▶ [Written instruction 1] From the article below on international mutual assistance in Jersey, quote the passage starting with "International mutual assistance forms" and going on through "of mutual assistance.".
▶ [Written instruction 2] According to the article below on international mutual assistance in Jersey, what are the two areas that, together with international mutual assistance, make up judicial co-operation?

▶ [Excerpted text]
— start —

SHORTER ARTICLES AND NOTES

RECENT DEVELOPMENTS IN INTERNATIONAL MUTUAL ASSISTANCE IN JERSEY

Patrick O’Reilly

INTRODUCTION

In the context of the global village where evidence in respect of both the commission of the offence and the ultimate financial proceeds of that offence can be found in separate jurisdictions,  it is clearly in the interest of state to state relations that sovereign states assist each other in the investigation of criminal offences.  Much serious crime is transnational and includes drug dealing, fraud (both financial and fiscal), money laundering, traffic in illegal immigrants and traffic in body parts and computer components.  It is therefore obvious that there is a need to improve co-operation between police, criminal justice and judicial  systems. 

International mutual assistance forms one third of the body of law known as judicial co-operation, the other two being extradition and the transfer of sentenced persons.  As a part of its international relations and in particular arising from the Island’s acceptance of the recommendations of the Financial Action Task Force (“FATF”) Jersey has recently enacted legislation more closely reflecting the basic international standards of mutual assistance.

— end —

▶ [Recorded data]

— start —

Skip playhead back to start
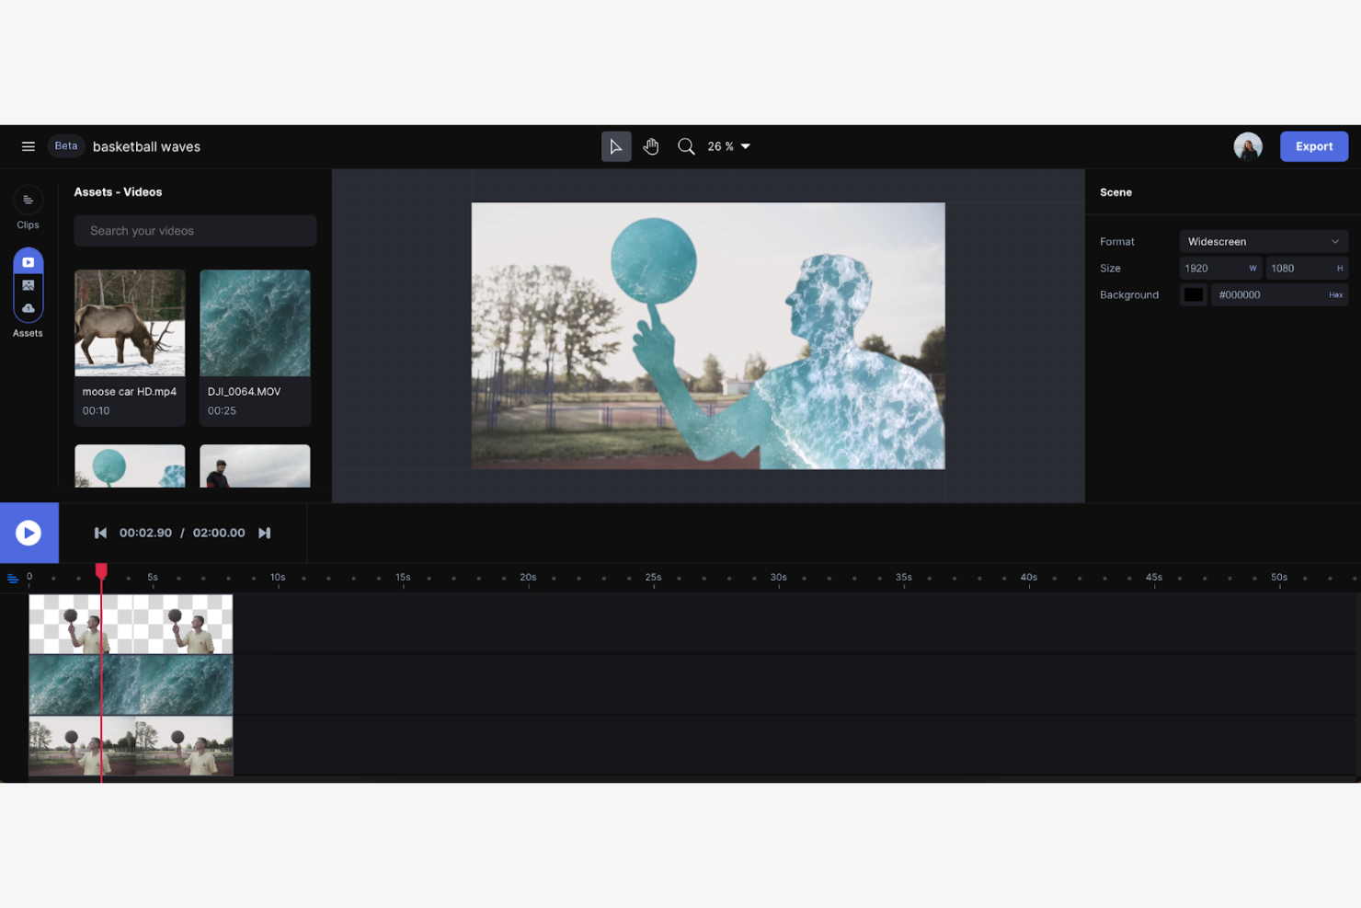1361x908 pixels. click(99, 532)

— end —

▶ [Response 1]
International mutual assistance forms one third of the body of law known as judicial co-operation, the other two being extradition and the transfer of sentenced persons.  As a part of its international relations and in particular arising from the Island’s acceptance of the recommendations of the Financial Action Task Force (“FATF”) Jersey has recently enacted legislation more closely reflecting the basic international standards of mutual assistance.

▶ [Response 2] Extradition and the transfer of sentenced persons.